We jumped the manmade log jump, uphill in the woods, with a dazzling display of hunt field etiquette. Everyone went single file, everyone left space in case the horse in front encountered difficulties over the obstacle, everyone approached at an even steady pace, and everyone jumped without incidence with a maximum of stylishness. We were all QUITE PLEASED and did a little cheer for ourselves (Burton stumbled on a soggy wood pulpy thing right at take off but made it over just fine with a lot of cheer and elan.)

The only time I got slightly alarmed was one time galloping down hill. We were going a little too fast, and we were entering a part of the woods with slippery footing and very tight turns and lots of saplings to avoid hitting. I knew that coming up we would have to do a hairpin turn to the right to get back on the trail and I knew we were going too fast to make the turn. So I start to pull Burton up and he was going sufficiently fast that to slow down he had to basically park his hind legs and doing a barrel racing type stop only down hill in the mud, which bounced me up out of the saddle a little bit just at the time that we started weaving through the saplings and heading for the hairpin. So I was up in the air trying not to fall off the front of my horse since we were going downhill and the horse starts weaving and I start weaving the other way (involuntarily) and I end up standing way out in my left stirrup as the horse goes right and I say "Uh-Oh!" pretty loud somehow clamber back on and end up still on to of Burton but without any reins or stirrups and brushing perilously close to little saplings as we continue galloping madly. That was a little scary. My friend Petra in front of me was having similar difficulties as it turned out. But we stayed on.

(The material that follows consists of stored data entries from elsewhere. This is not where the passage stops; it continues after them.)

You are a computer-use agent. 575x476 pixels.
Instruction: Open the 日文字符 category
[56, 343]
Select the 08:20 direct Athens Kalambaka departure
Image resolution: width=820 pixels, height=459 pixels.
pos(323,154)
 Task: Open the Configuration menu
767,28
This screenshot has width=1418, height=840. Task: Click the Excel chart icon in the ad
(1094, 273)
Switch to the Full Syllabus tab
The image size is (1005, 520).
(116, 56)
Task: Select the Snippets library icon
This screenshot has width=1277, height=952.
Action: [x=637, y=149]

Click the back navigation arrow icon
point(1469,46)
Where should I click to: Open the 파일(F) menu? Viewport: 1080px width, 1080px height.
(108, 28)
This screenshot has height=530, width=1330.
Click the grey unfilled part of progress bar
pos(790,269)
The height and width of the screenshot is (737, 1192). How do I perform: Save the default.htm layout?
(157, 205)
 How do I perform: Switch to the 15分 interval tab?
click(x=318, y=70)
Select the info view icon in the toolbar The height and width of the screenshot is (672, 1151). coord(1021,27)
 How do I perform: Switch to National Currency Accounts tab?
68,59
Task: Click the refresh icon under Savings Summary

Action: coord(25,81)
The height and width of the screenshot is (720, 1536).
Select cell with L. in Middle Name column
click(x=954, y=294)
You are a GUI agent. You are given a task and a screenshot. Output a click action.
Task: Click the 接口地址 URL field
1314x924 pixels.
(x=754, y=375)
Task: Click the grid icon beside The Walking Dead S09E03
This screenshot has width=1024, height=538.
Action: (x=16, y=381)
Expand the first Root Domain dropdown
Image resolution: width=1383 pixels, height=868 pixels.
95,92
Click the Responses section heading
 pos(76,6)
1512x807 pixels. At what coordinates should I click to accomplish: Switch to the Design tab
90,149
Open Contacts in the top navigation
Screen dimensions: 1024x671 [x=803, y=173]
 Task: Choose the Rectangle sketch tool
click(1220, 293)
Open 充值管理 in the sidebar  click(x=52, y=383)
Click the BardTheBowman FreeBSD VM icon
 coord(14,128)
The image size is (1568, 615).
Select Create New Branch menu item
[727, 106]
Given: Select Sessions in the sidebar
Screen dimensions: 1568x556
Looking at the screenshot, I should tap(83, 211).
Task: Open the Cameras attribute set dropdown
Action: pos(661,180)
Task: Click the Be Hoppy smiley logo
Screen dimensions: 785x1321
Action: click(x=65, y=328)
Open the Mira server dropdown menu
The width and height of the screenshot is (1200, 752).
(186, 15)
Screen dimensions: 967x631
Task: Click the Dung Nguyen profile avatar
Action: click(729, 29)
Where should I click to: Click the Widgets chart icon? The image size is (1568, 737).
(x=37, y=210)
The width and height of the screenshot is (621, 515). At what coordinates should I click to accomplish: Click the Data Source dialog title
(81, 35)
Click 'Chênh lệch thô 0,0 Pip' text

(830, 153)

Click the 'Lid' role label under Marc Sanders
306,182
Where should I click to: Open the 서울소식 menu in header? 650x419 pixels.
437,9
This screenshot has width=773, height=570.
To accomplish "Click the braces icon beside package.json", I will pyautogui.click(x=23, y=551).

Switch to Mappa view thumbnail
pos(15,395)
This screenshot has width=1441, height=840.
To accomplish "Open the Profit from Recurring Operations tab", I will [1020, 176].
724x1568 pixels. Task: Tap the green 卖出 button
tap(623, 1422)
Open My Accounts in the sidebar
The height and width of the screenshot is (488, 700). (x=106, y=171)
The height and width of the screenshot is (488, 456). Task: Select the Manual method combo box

In general, we did quite an excessive amount of running. We were either standing still or running. Which is "good sport" but very tiring because you basically MUST KEEP GOING and you can't sort of take a rest for 5 minutes or else you will be lost forever in the hinterland. Also, it is very bad form unless you have an injury or some other emergency. It is better to be in the front field than the back field because even though the front field is faster, you get more breaks. If you are in the back field, then you just catch up to the rest of the field and the master runs off again. Burton had a very good time and presumably felt right at home with the drizzle and the wet footing and the fog and mist and the chill. It reminded me of a riding trip I took in Ireland one time where it basically rained for 5 days straight.

When we were all done I learned that riding among us that day was a man who is the joint master of the Golden Vale hounds in Tipperary, Ireland. His name is John Lang. He was very jolly and gay and comes over to say hello to Burton and then the light dawns and I realize that this is the John Lang who actually bred Burton and brought him here from Ireland to begin with. So he tells me all about Burton and it turns out that his farm in Ireland is called Ballycormac Farm and so Burton's official name is Ballycormac Burton. Which I like.